It has been 70 years since Doug Cowden stood under the rafters at the Healey Farm. The year was 1938, March 17th, a magical winter's night when his parents brought a sleigh load of friends into the farm to celebrate St. Patrick's Day with a barn dance. His father played the fiddle, his mother the washtub. Young Doug was just nine years old.

On Wednesday, Oct. 8, Doug returned under the auspices of the Gatineau Valley Historical Society to be the caller for an old-fashioned Square Dance in honour of the refurbishing of the Healey Farm. Joined by a large contingent of the Wakefield Walkers, members of the historical society hiked in through golden autumn leaves with Al Richens telling stories of the early years along the Herridge Lodge trail.

In the Hills
Square dancing enthusiasts cut up a rug on Oct. 8 at the Healey Farm barn dance. Photo courtesy of Al Richens.

By the time they arrived at the farm, Dave Maitland of the NCC had set the fire to warm the room, where after a picnic lunch the hikers danced to the old-tyme tunes of Paul Fydenchuk on fiddle, and his wife, Beth MacFie, on keyboard.

Doug Cowden was in his element. From a pioneer family that had come out from Ireland during the potato famine of 1840, Doug was a third generation Cowden. Born the youngest of five children, on June 25,1929, he was raised on the Cowden Farm at the south end of the Meech Creek Valley. If you cross Cowden Bridge today, you can still see the old swimming hole where the local kids used to swim. In those days there were ten working farms in the valley, a all self-sufficient. In ad.dition to dairy cows, pigs, chickens, sheep, and a large kitchen garden, the Cowdens had 40 acres of tillable land to grow hay, grain and corn.

Like many farmers, they augmented their income by renting out small summer cottages on their land, from May 1 to the end of September. Their house had six bedrooms, of which four were also rented to summer city folk, who commuted to town on the daily train.

In the Hills
Healey Farrn was home to the Healey Farm Barn Dance on Oct. 8. The day featured stories, a hike and of course, square dancing. Photo courtesy of Al Richens.

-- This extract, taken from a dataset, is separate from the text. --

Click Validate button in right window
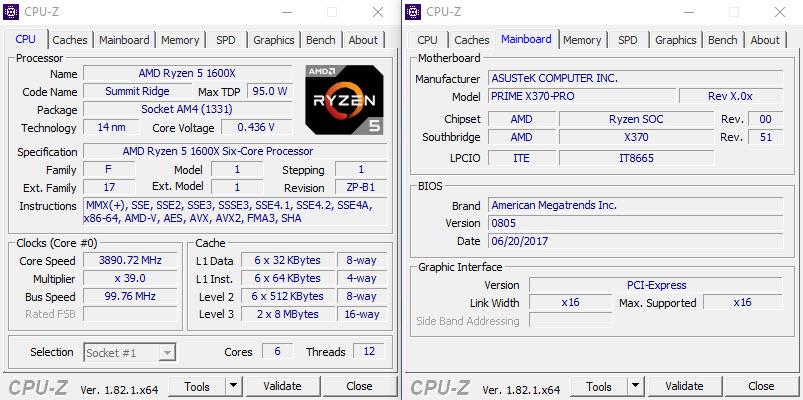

As teenagers, Doug and his friends danced on the outdoor platform at the Tip Top Restaurant in Cascades. He remembers wearing a zoot-suit with a long chain down the leg and swinging to the tune of "Don't Slide Down My Cellar Door" on the nickelodeon.

In 1948, at the age of 19, he began calling "squares". He sent away to Toronto for two books to teach him the calls, and he listened to his mentors, Clarence Smith and Clifford McLellan, at the local dances. One night at the Wakefield Hall, with 20 sets of people (four couples to a set) and no sound system, he discovered he had a voice like a megaphone - "I got my voice from calling cows."

By 1960 Doug had moved to town, soon becoming the Service Manager for Mack trucks with all of West Quebec and Eastern Ontario as his territory. He would return on weekends to the family farm, longing for the familiar natural setting of his childhood. He'd always thought of the farm as his retirement project but by the mid-1970s, the Quebec government began expropriating the farm lands in the Meech Creek Valley for a zoo. Although nothing ever came of these plans, when Doug looks out over the valley today, he sees the threat of an even greater loss - "Never mind the highway. In a few years, without the cows, this valley will be unrecognizable. The bush will have taken over completely."

A day in autumn at the Healey Farm brings back all the old memories of a time when this valley was alive with country music, community spirit and the resourceful energy of a pioneer people.